Friday, April 30, 2010

A Huge Tip

Most lines SHOULD be thick, especially your first lines, your gesture lines- any line that delineates different shapes. It should be thick, in fact thicker than you'd normally be comfortable with. The thicker you start with the better.

Why? It's a control issue- fine lines are a lot harder to make and edit than thick lines. No matter how thick you make your first lines, you can fine tune your interior lines a lot more easily.

Wednesday, April 28, 2010

Line Quality



I showed my some sketches for critique a year ago on an online forum there, a wise man told me:

LINE-WEIGHT MOTHERFUCKER- learn it!

Unfortunately I've never heeded this advice too well, as it's still something I struggle with. Some concepts I've been playing around with that give good results:

1. Keep a good grip- a 1.5" grip distance from the tip- esp. on outer contours.
-close in up to a .5" distance on details.
2. Slide into your strokes to keep a "thin on the edges-thick in the middle" sort of quality, dont hammer and stop from point to point.
3. Practice with brush pen.
4. I'm used to sketching with lines- in the case of improving line quality step back and instead sketch with dots, and render with lines. This is to say you figure out your proportions and everything with dots in a loose way, and you try to make all your lines high quality from the get go.


Wednesday, April 21, 2010

Soft vs. Angular


And it hit me like a brick to the face . . . I draw waay too angularly by default. I think a lot of it has to do with my tense personality, but I'm gonna try and not draw like I usually do for a while, as playing up with variation between these extremes is a concept I overlooked for too long.

Monday, April 12, 2010

Random Tricks

Wednesday, April 7, 2010

Designed Shapes


So I think that there is only one kind of shape in cartooning- and that's a designed shape. Unfortunately it's really difficult to draw a designed shape, because drawing a shitty shape is so damn easy. What is a shitty shape?

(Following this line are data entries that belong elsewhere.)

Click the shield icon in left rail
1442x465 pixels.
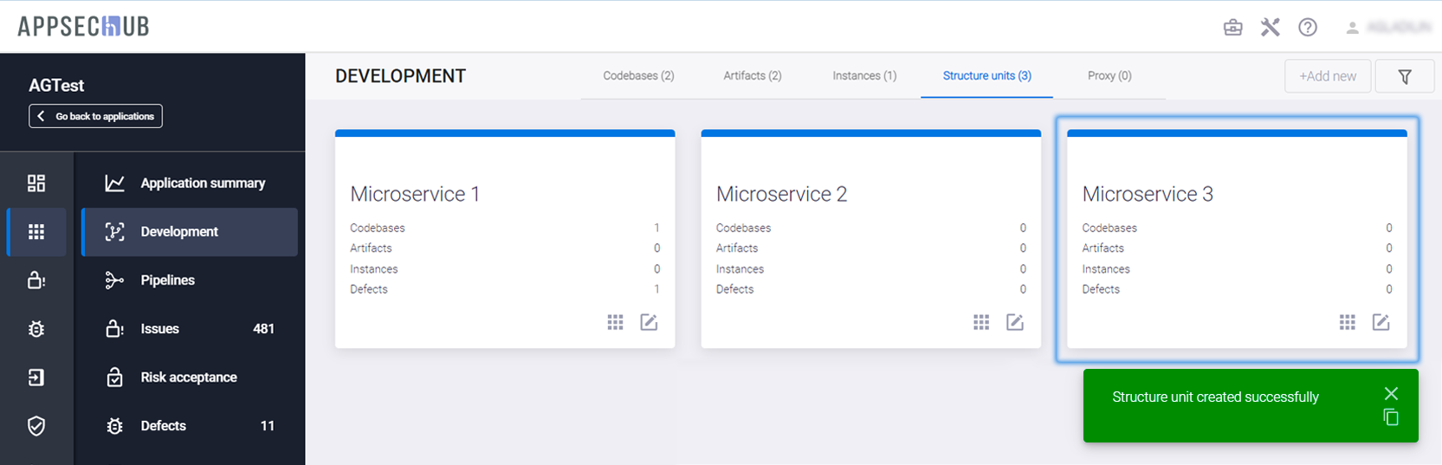pyautogui.click(x=36, y=426)

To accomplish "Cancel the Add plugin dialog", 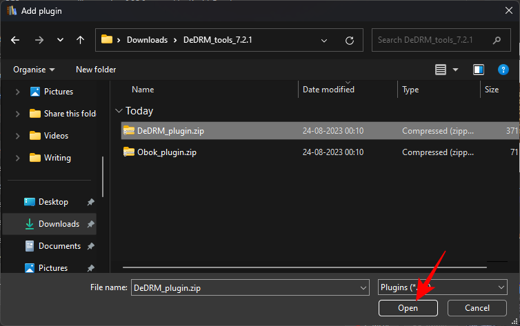I will 477,308.
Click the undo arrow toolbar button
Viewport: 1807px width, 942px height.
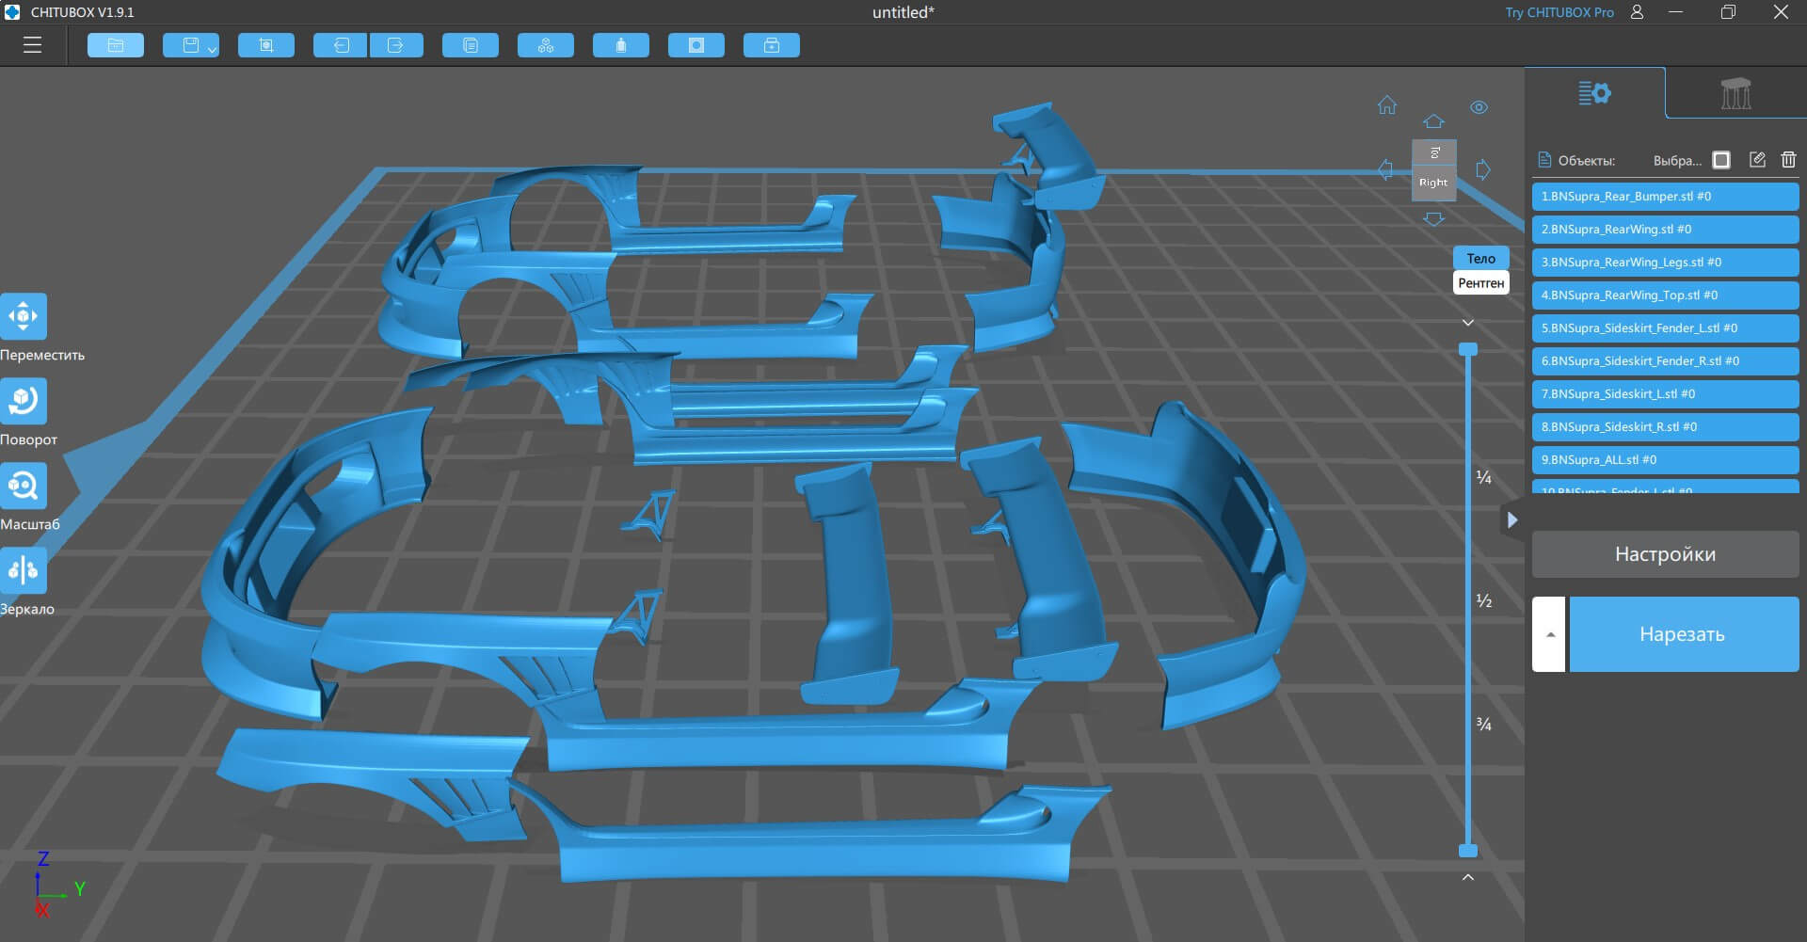[x=341, y=45]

It's basically any shape that's easy to draw. A square, a sphere, circle, rectangle, an amorphous blob, hairy psycholined nonsense.

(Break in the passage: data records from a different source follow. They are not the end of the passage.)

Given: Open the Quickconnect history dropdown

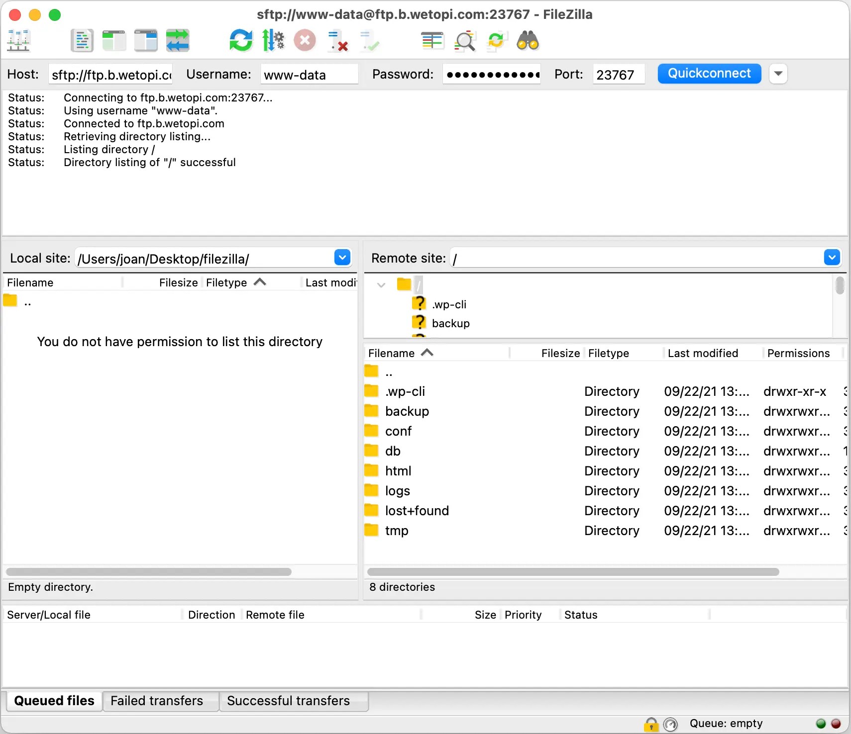Looking at the screenshot, I should pos(778,74).
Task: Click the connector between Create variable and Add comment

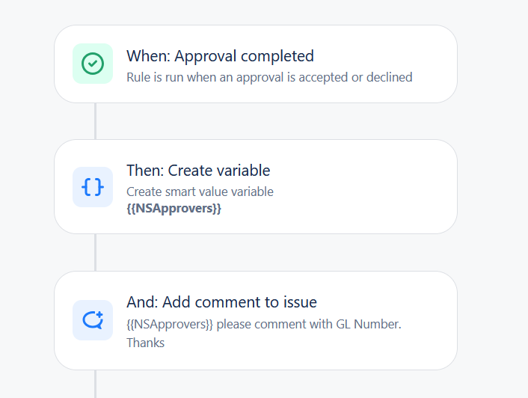Action: (95, 253)
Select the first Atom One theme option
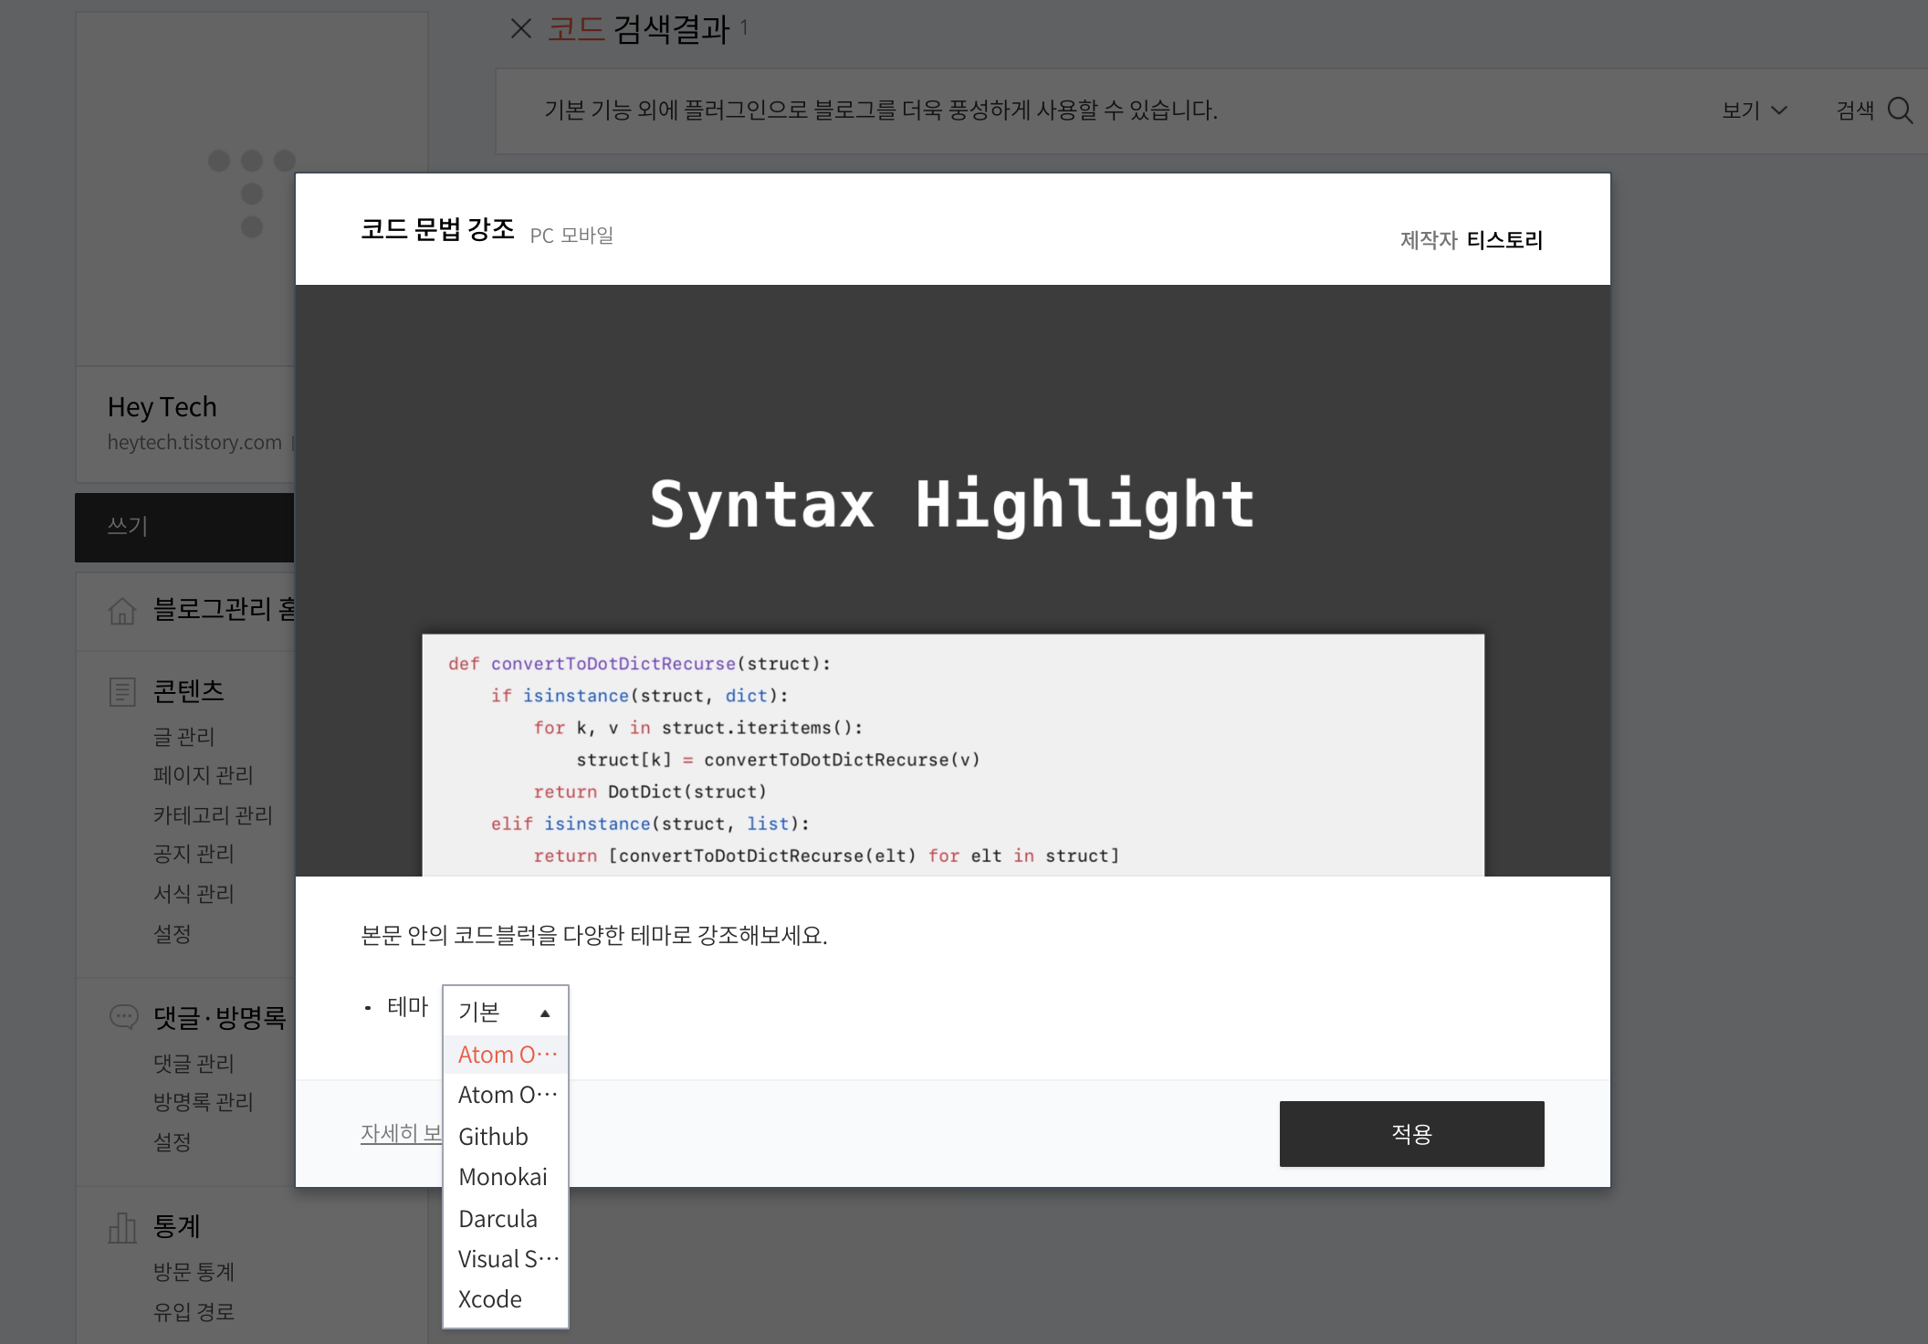Screen dimensions: 1928x1344 pyautogui.click(x=507, y=1055)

So one must mold a sense of not making a drawing easy and too undesigned. One must practice a design shape sensibility, and become extremely sensitive about the difference.
There are a number or reasons why a design shape is so difficult to draw:

1. A design shape depends on all other design shapes.
2. A design shape has number of definite lines.
3. By "definite" lines- they are not wonky- they are either a straight, a C-curve, or an S-curve. But its extremely difficult to draw a "real" S-curve, and not a wonky S-curve, so for now I say only Cs or Is.
4. There's always some kind of offset- a design shape does not have parallel evenly length-ed lines, because even lengths and parallel lines make a shape INORGANIC.
5. THE MOST IMPORTANT THING- a design shape leads your eye to where you want it to go.

Because you have five difficult criteria to juggle in your head to make a design shape work- I'd say putting a straight versus a curve is never a fluke; yet drawing squares and spheres is- because easy shapes are part of a child's geometry, they're shapes everyone knows. Designing Straight vs. Curves is more like an analytic proof in some college level math class.

Those Damn Spheres!

Sunday, April 4, 2010

Random habits

The best phrase to say to yourself before you put down lines is "I know that . . . _____"
that way anything you draw is confident.